Book:Pearls Of Eternity

“When truth and reality were made to take lie-detector tests, they themselves confessed to not believing in truth and reality. We are all agnostics. There were those who believed in God and those who did not. There are those who believe in reality and those who do not. And then there are the reality agnostics who, though not rejecting it in an absolute sense, reject belief in it: 'Reality (like God in the past) may perhaps exist, but I don't believe in it.' There is nothing contradictory or absurd in this. It is the enlightened refusal to let oneself be caught in the trap of a reality that is fetishized in its principle, a reality that is itself caught in the trap of the signs of reality. Is there such a thing as a naked, original reality, anterior to the signs in which it is made manifest? Who knows? The self-evidence of reality has a shadow of retrospective doubt hovering over it. However this may be, the agnostic is not concerned with this hinterworld or this original reality; he confines himself to reality as an unverifiable hypothesis, to signs as signs, behind which might also be hidden the absence of reality. (Their profusion in fact ends up voiding them of their credibility.)”

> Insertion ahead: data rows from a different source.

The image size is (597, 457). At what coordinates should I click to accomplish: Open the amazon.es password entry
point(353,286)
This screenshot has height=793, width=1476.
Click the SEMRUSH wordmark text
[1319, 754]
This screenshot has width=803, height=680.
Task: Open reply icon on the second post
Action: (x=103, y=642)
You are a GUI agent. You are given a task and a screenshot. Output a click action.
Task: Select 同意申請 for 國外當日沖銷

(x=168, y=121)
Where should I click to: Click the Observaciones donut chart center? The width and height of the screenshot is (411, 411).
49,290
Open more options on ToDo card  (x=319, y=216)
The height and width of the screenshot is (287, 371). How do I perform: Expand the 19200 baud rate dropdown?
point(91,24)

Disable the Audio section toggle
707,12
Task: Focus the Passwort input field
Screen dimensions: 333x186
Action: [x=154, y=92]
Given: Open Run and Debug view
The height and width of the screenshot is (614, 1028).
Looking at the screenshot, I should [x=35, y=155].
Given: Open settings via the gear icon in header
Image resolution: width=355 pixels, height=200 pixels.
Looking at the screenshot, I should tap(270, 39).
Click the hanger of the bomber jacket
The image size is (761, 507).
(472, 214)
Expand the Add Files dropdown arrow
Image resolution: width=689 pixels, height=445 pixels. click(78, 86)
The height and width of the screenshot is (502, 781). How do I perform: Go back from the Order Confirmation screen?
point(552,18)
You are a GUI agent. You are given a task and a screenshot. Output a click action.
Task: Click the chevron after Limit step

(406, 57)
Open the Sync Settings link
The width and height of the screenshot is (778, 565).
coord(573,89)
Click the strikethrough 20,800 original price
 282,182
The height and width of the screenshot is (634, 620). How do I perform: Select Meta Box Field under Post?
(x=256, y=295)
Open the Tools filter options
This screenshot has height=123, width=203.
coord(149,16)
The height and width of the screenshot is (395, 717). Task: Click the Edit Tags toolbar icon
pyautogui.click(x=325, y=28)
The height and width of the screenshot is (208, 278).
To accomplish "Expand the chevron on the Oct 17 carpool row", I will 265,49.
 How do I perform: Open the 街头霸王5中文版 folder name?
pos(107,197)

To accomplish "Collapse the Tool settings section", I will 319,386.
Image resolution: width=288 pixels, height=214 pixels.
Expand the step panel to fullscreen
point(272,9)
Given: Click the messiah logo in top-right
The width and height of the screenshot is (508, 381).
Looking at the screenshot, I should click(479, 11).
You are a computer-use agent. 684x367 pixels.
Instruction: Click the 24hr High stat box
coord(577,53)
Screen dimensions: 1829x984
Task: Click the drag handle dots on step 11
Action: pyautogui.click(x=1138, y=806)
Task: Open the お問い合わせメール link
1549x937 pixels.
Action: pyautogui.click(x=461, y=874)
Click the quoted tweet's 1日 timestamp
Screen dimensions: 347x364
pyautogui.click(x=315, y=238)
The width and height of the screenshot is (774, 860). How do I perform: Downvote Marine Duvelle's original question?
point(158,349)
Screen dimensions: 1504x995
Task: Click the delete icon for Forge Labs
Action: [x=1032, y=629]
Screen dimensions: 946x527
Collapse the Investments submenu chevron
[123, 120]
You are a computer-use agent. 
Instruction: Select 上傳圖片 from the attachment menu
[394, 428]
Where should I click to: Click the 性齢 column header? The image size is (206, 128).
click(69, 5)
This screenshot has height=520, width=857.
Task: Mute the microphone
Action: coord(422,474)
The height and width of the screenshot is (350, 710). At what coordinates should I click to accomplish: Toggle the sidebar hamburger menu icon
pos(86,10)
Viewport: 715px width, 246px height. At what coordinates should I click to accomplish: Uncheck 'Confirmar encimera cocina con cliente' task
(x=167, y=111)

“What we fail to realize is we often become like Pharisees in our ruthless attempts to identify Pharisees (and impostors). While indeed some people use the old laws of religious pride to tear down men of God, others use the new laws of anti-religious anger to tear down men of God.”

“The heart must be kept tender and pliable; otherwise agnosticism converts to skepticism. In such a case, the value of apologetics is voided, for apologetics is aimed at persuading doubters, not at refuting the defiant. He who demands a kind of proof that the nature of the case renders impossible, is determined that no possible evidence shall convince him.”

“Agnosticism is a perfectly respectable and tenable philosophical position; it is not dogmatic and makes no pronouncements about the ultimate truths of the universe. It remains open to evidence and persuasion; lacking faith, it nevertheless does not deride faith. Atheism, on the other hand, is as unyielding and dogmatic about religious belief as true believers are about heathens. It tries to use reason to demolish a structure that is not built upon reason.”

“It is wrong for a man to say that he is certain of the objective truth of any proposition unless he can produce evidence which logically justifies that certainty. This is what Agnosticism asserts; and, in my opinion, it is all that is essential to Agnosticism. That which Agnostics deny and repudiate, as immoral, is the contrary doctrine, that there are propositions which men ought to believe without logically satisfactory evidence; and that reprobation ought to attach to the profession of disbelief in such inadequately supported propositions.”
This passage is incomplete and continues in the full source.